Speaking ill of the dead

I am sure you’ve heard it said one shouldn’t speak ill of the dead.

Well, I am about to speak ill of someone who’s just croaked.

Mary Kay Letourneau has died of cancer. This individual will go down in history as a principal player in one of the 20th century’s most bizarre and ghastly sex scandals. She used to teach school in a Seattle suburb. She was married and the mother of four children when one of her students — a 12-year-old sixth-grader — caught her attention.

Letourneau then decided to seduce the boy. They had sex. She was convicted of rape and sentenced to prison. She and her husband divorced.

After she got out of prison, Letourneau married the boy. They produced two children before that marriage ended.

As The Associated Press reported: Seattle attorney Anne Bremner represented the police in that lawsuit, and befriended Letourneau, visiting her in prison and meeting her for lunch after her release.

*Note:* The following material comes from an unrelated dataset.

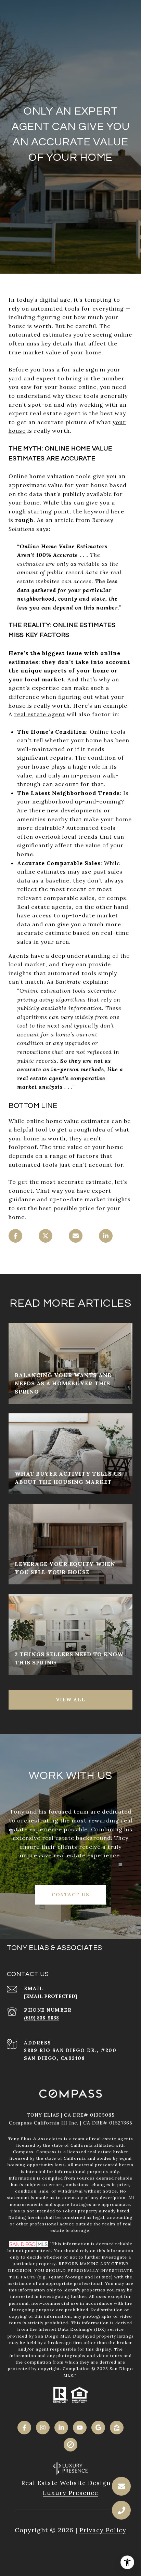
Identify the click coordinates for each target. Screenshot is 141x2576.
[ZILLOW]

“She accepted that it was a crime and that she had to serve her time, but when she got out she didn’t dwell,” Bremner said. “She moved forward in a very positive way and raised those girls. She was somebody I rooted for. I really wanted her to do well, and she did.”

That’s the lawyer’s call. It isn’t mine. Mary Kay Letourneau was a sexual predator who should have served even more time in prison than she did. This world is a better place now that she has left it.